• _Extracted records_
· · · · · · ·
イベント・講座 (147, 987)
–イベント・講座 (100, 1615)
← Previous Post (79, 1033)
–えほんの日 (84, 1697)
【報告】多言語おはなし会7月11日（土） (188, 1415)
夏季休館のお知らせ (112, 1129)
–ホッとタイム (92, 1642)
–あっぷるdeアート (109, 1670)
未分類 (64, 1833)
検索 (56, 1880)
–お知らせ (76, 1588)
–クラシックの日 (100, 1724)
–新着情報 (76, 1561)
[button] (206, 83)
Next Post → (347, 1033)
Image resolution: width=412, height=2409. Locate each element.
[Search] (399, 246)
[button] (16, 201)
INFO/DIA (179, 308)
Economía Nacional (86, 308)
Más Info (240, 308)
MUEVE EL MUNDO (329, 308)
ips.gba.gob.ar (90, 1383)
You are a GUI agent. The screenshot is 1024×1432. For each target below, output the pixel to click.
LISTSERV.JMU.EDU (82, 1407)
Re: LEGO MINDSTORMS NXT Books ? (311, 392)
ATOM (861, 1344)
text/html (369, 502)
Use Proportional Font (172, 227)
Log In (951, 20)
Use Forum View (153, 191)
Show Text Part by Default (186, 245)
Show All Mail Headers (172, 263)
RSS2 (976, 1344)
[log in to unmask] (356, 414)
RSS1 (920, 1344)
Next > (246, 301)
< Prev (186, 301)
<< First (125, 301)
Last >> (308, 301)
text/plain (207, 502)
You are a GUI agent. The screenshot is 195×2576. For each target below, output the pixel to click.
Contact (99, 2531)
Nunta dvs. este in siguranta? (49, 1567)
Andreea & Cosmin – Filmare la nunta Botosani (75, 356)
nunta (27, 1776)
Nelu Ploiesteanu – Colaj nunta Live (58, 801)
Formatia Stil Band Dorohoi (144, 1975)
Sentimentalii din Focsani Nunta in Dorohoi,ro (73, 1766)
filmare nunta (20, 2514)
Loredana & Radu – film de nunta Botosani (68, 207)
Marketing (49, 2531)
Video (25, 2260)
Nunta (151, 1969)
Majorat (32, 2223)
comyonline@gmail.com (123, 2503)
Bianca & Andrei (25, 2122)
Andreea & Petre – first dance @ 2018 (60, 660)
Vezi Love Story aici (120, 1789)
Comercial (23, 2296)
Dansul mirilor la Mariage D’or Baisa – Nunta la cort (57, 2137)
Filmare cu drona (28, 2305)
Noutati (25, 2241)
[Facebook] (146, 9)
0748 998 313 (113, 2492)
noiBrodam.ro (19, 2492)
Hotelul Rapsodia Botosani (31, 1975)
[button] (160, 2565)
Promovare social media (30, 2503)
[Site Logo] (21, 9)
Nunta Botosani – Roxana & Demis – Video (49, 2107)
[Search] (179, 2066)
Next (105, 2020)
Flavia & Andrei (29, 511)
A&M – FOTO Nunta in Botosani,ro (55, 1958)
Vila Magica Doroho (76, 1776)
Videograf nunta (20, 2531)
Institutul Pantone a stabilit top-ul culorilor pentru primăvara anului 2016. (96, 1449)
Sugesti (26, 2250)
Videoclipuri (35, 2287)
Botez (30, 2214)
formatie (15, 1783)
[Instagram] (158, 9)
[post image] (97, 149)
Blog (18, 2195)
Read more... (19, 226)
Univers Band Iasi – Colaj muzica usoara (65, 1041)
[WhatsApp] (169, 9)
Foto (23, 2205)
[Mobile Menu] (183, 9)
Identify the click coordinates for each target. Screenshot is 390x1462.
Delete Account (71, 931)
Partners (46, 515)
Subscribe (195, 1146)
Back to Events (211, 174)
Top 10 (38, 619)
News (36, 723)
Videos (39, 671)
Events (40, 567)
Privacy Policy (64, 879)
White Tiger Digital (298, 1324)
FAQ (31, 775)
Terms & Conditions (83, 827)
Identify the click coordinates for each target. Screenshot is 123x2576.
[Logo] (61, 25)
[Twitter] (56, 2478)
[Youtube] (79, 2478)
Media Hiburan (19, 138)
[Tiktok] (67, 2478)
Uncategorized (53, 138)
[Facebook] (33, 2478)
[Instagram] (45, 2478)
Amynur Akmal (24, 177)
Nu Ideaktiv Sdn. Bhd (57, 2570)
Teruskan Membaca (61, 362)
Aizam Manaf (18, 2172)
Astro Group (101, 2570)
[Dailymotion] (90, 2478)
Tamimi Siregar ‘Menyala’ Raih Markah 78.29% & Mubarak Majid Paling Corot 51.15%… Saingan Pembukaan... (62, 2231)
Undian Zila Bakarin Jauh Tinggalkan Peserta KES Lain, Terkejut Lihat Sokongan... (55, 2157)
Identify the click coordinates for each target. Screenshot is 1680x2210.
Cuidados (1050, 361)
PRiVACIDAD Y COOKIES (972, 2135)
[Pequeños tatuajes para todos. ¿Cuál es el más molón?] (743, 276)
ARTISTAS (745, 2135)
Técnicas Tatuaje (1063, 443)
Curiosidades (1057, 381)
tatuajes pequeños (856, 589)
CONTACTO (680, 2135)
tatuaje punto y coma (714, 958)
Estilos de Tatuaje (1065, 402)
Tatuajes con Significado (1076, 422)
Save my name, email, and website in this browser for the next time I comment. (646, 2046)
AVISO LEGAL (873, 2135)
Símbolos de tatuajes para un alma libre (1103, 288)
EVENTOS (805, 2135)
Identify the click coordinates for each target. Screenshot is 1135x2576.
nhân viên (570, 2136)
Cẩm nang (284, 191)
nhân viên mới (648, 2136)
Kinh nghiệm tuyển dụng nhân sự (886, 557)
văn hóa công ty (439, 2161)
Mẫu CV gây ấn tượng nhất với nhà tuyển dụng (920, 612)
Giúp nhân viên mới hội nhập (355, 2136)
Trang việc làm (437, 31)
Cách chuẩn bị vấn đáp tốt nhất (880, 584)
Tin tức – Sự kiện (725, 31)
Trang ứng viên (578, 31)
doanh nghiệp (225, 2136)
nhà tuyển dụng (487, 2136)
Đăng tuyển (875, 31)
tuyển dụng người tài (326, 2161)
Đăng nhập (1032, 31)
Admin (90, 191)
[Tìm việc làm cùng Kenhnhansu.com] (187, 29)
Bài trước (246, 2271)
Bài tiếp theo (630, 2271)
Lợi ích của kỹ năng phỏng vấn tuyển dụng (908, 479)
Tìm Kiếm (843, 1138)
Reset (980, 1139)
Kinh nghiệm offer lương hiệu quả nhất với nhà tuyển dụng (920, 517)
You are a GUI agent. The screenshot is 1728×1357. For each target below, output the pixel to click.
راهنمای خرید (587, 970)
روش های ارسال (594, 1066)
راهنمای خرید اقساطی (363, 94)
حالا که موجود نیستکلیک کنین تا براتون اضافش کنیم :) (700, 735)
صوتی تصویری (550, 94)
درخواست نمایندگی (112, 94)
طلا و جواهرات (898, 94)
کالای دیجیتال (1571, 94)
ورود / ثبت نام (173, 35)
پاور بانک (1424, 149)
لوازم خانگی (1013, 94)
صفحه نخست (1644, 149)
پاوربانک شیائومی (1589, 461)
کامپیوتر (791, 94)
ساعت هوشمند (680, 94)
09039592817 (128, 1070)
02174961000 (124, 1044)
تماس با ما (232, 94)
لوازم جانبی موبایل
· · · · · · ·
• _Exercise directions_
What is the number of lines in the data that hold the word "pixel"? Reply with that number and nothing else.

• _Written response_
3